▸ What you will do
1. According to the high-speed rail excerpt, how much in state bond funds did the state Legislature authorize this week?
2. Reproduce word for word the part of the high-speed rail excerpt from "No time for" up to and including "billion in spending.".

▸ Excerpted text
--------------------------------------------------

No time for worries, it’s full-speed ahead!:

Legislature approves high-speed rail spending:

A divided state Senate approved billions of dollars in funding to start construction on California’s ambitious high speed rail line Friday, handing the controversial project $7.9 billion in state and federal money for the first 130-miles of track and a series of local transit upgrades.

The funding measure, which was easily approved in the Assembly Thursday, will now head to Gov. Jerry Brown, who pushed lawmakers to approve it. In all, the state Legislature this week authorized the issuance of $4.6 billion in state bond funds – about half of the $9.9 billion approved by voters in 2008 – and opened the door for California to obtain $3.3 billion in federal grants, for a total of $7.9 billion in spending.

It was a key vote: Federal transportation officials had warned that if they money was not made available this summer, they would yank the $3.4 billion in stimulus funds and give it to other states.


Sen. Michael Rubio compared it to President Lincoln’s pursuit of transcontinental rail.

“In the era of term limits, how many chances do we have to vote on something this important and long lasting? How many chances do we have to vote on something that will inject a colossal stimulus into today’s economy while looking into the future far beyond our days in this house?” said Senate President pro tem Darrell Steinberg, D-Sacramento. “Do we have the ability to see beyond the challenges, the political point-scoring and controversies of today? Are we willing to take some short-term risk, knowing that the benefit to this great state will be, for centuries, enormous?”

--------------------------------------------------

▸ Source material
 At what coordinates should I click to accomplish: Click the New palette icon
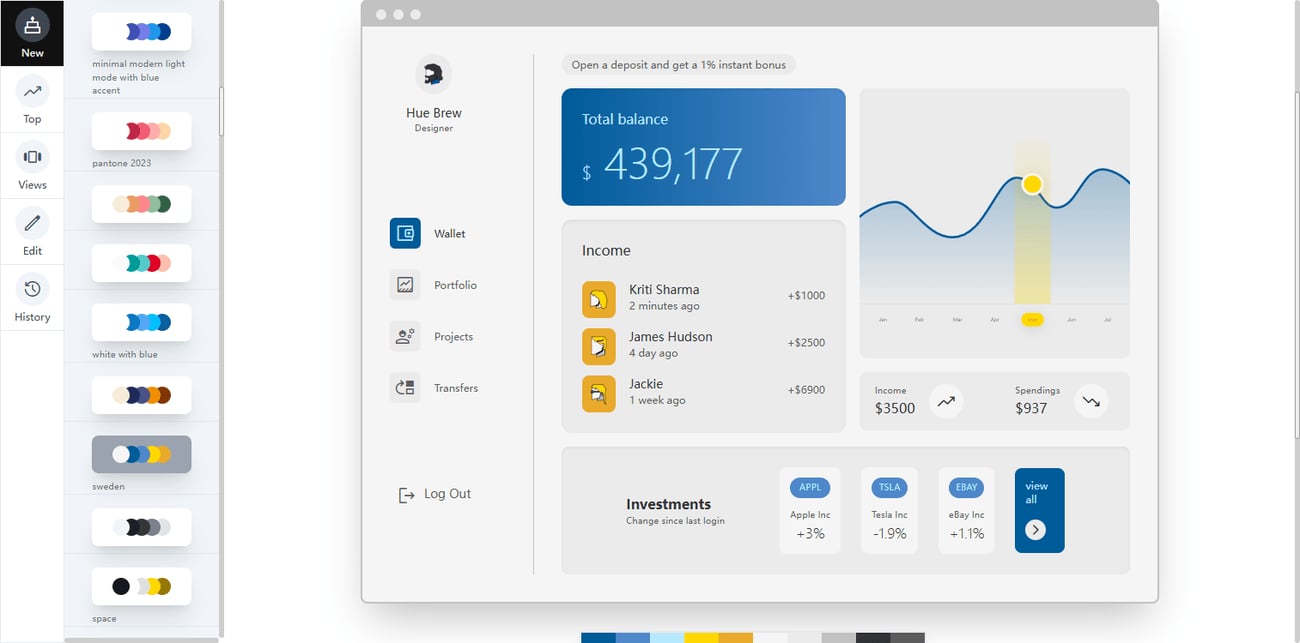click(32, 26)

--------------------------------------------------

▸ Response list
1. $4.6 billion

2.
No time for worries, it’s full-speed ahead!:

Legislature approves high-speed rail spending:

A divided state Senate approved billions of dollars in funding to start construction on California’s ambitious high speed rail line Friday, handing the controversial project $7.9 billion in state and federal money for the first 130-miles of track and a series of local transit upgrades.

The funding measure, which was easily approved in the Assembly Thursday, will now head to Gov. Jerry Brown, who pushed lawmakers to approve it. In all, the state Legislature this week authorized the issuance of $4.6 billion in state bond funds – about half of the $9.9 billion approved by voters in 2008 – and opened the door for California to obtain $3.3 billion in federal grants, for a total of $7.9 billion in spending.